Recently discontinued efforts:
- Teva and Lonza: End planned 544-patient, Phase III clinical trial of TLO11, saying they wanted input from regulators on designing the trial program (October 2012). On April 5, Lonza issues statement denying news reports that it will end its biosimilar joint venture with Teva4
- Samsung Biologics: Venture between Samsung and Quintiles halts development of SAIT101, in October 2012, reportedly due to uncertainty over biosimilar regulation in the U.S.
Nature and indication: Chimeric mouse-human monoclonal antibody, for non-Hodgkin’s lymphoma, chronic lymphocytic leukemia, and rheumatoid arthritis
2012 sales: $7.190 billion (CHF 6.707 billion) (Roche)5
Patent status: Patents set to expire later this year in EU, and 2018 in U.S.
Among other drugs for which biosimilar efforts have been announced in recent months:
- Avastin (Bevacizumab): Amgen is developing a biosimilar to the breast cancer drug, while Fujifilm and Kyowa Hakko Kirin on October 24, 2012, announce 50–50 joint venture, Fujifilm Kyowa Kirin Biologics, to develop a biosimilar version of Avastin (Roche / Genentech) for cancer indications
- Lispro: Biocon and Mylan announed a strategic collaboration February 14 to develop a biosimilar to the generic version of insulin analog Humalog (Eli Lilly)

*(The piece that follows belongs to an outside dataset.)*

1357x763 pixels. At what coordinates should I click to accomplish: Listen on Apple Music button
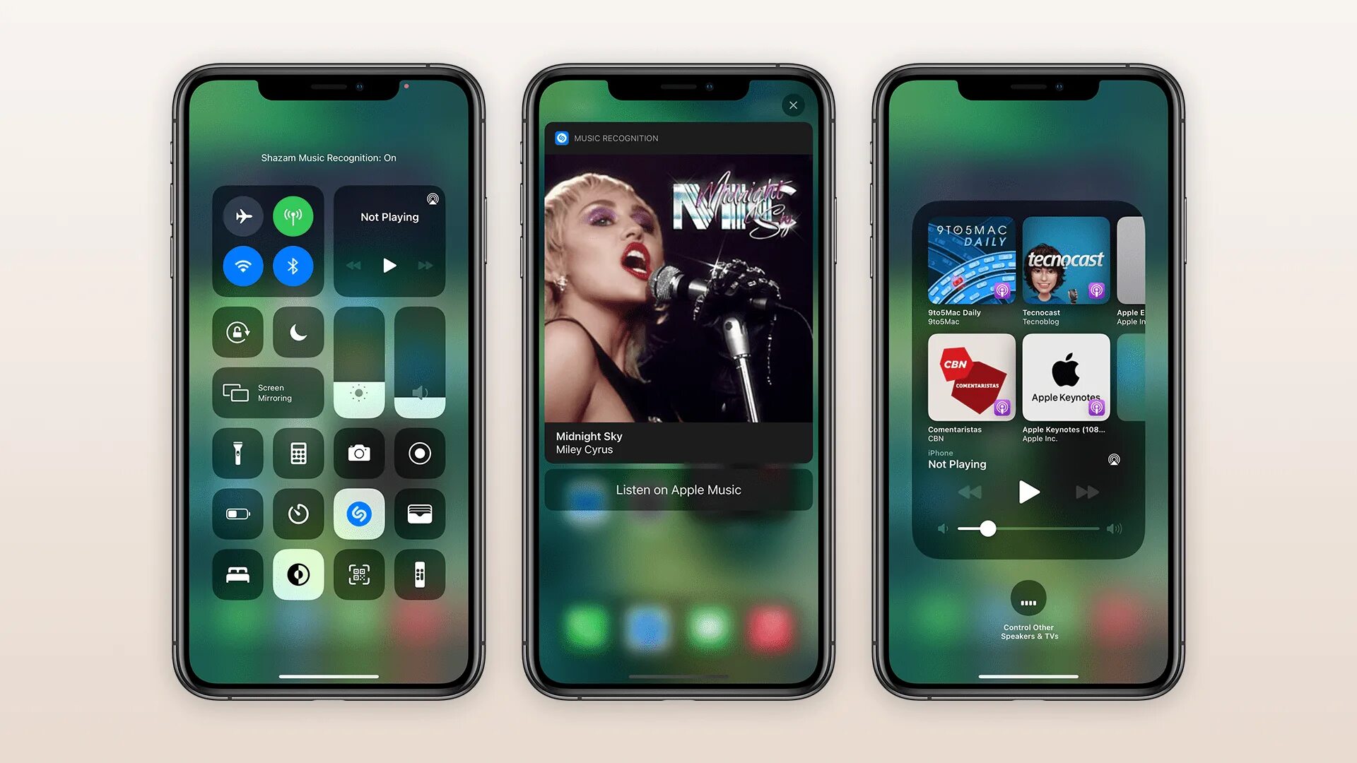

- Glargine: Biocon and Mylan on February 14 announced a strategic collaboration to develop a biosimilar to the insulin analog Lan
Notes:
1 Merck has said it remains committed to developing biosimilars, citing its February 20 announcement with Samsung Bioepis of an agreement to “develop and commercialize multiple pre-specified and undisclosed biosimilar candidates.”
2 Sales figures converted to USD via XE (www.xe.com) on April 18, 2013
3 Company spun out January 2, 2013, from Abbott Laboratories, whose portfolio included Humira during 2012. AbbVie has promised to fight off biosimilar challengers through a vigorous defense of what it says are some 200 patents covering Humira.
4 Those news reports follow an interview of Lonza CEO Richard Ridinger by the Swiss newspaper Finanz und Wirtschaft, in which he says that “a joint venture team is reassessing at the moment whether our assumptions from 2009 are still correct” and questions whether the joint venture with Teva will continue to exist.
5 Sales figures converted to USD via XE (www.xe.com) on April 18, 2013. Q4 figures not reported for each drug by Roche, but derived by subtracting January-September sales, which are reported by the company in its third-quarter results, from full-year sales.